* EXTRACTED RECORDS
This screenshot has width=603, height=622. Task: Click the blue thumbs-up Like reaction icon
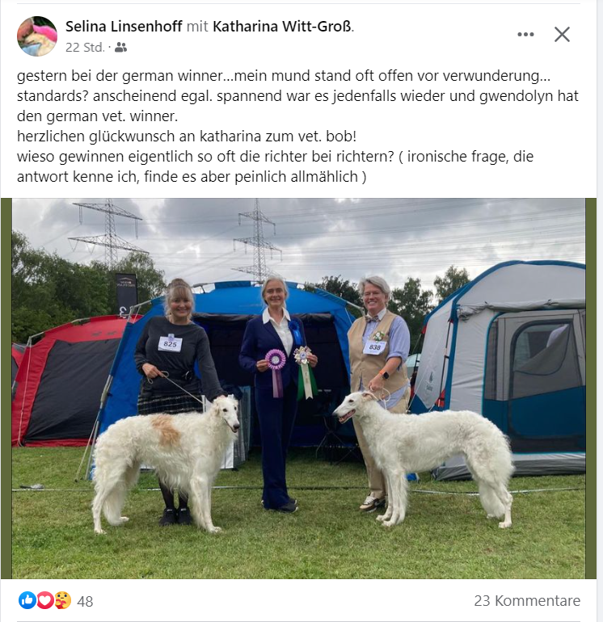point(27,600)
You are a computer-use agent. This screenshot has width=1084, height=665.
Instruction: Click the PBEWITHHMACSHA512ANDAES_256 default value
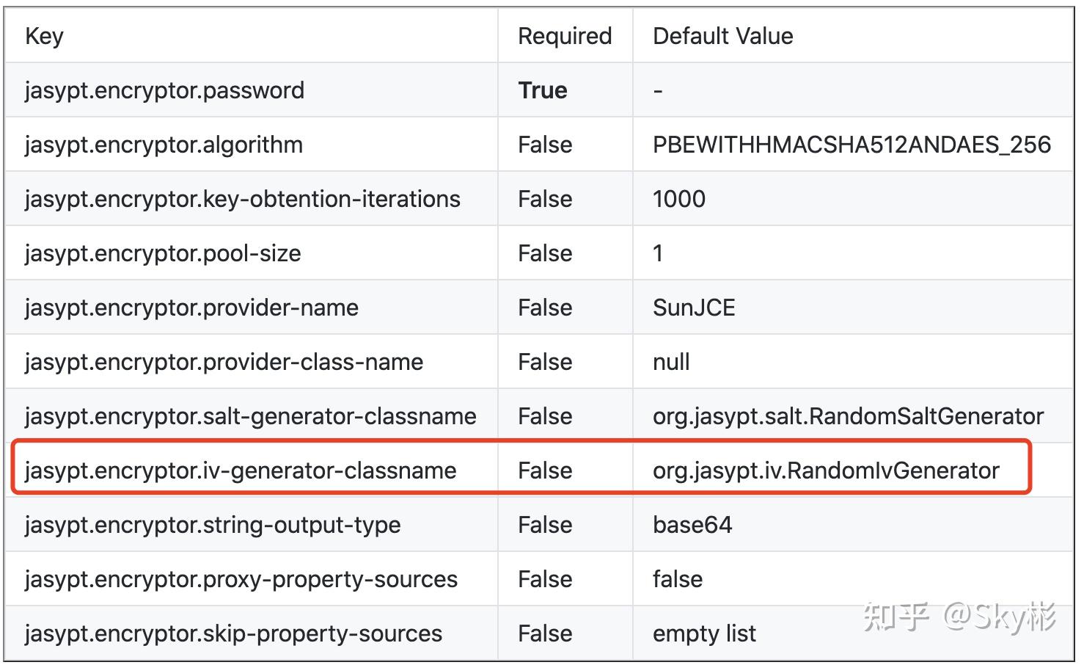click(852, 145)
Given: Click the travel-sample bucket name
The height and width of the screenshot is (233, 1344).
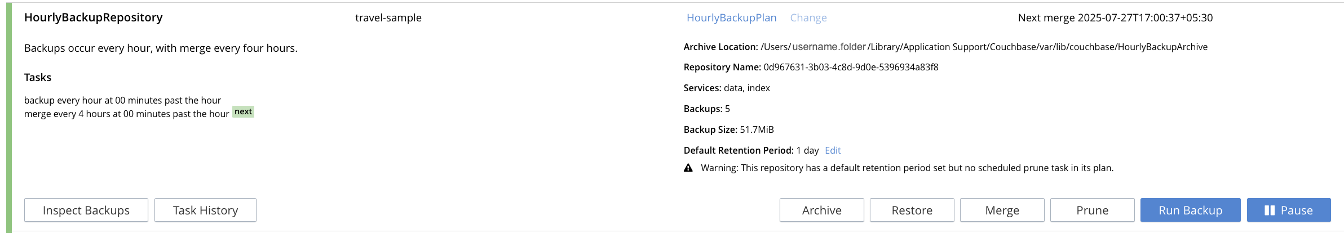Looking at the screenshot, I should pyautogui.click(x=388, y=18).
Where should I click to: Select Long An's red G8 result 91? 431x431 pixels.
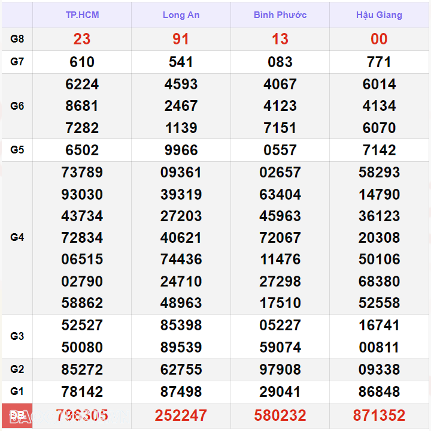(x=181, y=39)
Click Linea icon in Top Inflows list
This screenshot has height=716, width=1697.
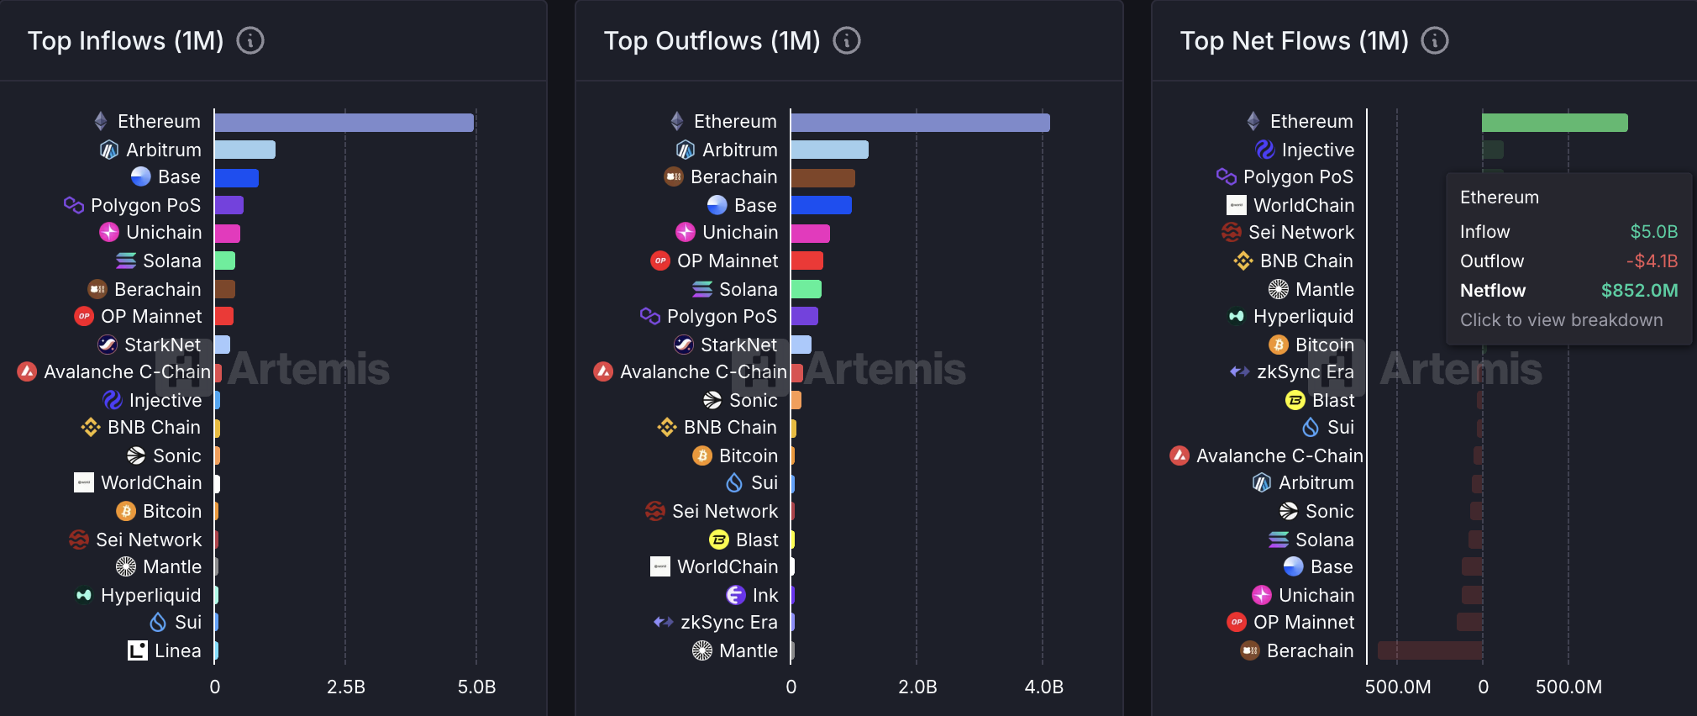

* TASK PROMPT
Copy out exactly the lines between the line containing "Given: Click the travel-sample bucket name" and the end of the entries, including both, and leave the pictures behind.

* EXERCISE OUTPUT
Given: Click the travel-sample bucket name
The height and width of the screenshot is (233, 1344).
Looking at the screenshot, I should pyautogui.click(x=388, y=18).
Where should I click to: Select Long An's red G8 result 91? 431x431 pixels.
(x=181, y=39)
Click Linea icon in Top Inflows list
This screenshot has height=716, width=1697.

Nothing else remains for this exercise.